What is expected => Check every line of the entries below for "accomplish", and copy the lines that have it.

Exercise material =>
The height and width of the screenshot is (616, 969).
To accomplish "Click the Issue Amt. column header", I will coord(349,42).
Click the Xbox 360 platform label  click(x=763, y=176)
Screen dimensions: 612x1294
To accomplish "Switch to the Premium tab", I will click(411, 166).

...

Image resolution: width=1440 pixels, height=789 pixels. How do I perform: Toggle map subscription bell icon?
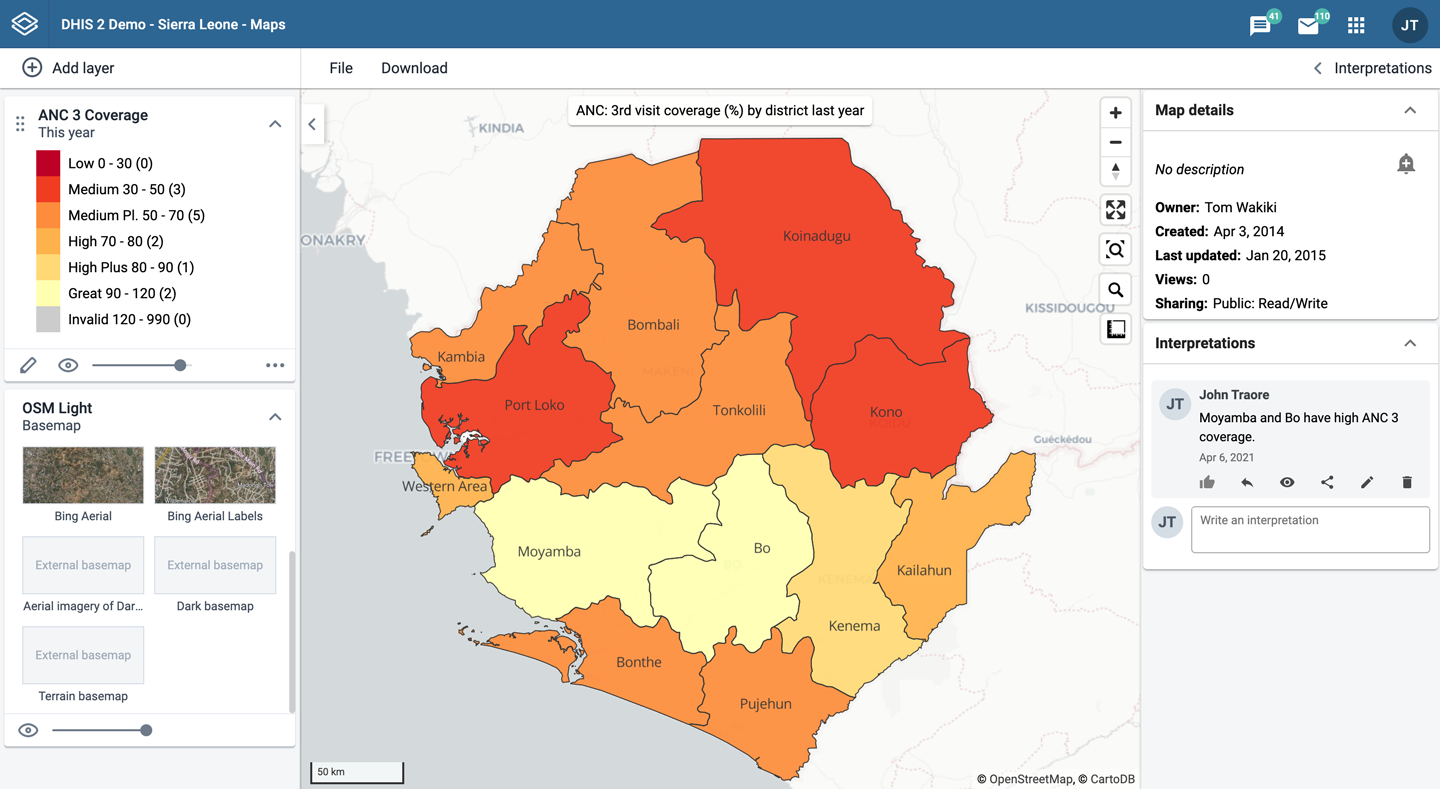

Output =>
To accomplish "Click the Issue Amt. column header", I will coord(349,42).
To accomplish "Switch to the Premium tab", I will click(411, 166).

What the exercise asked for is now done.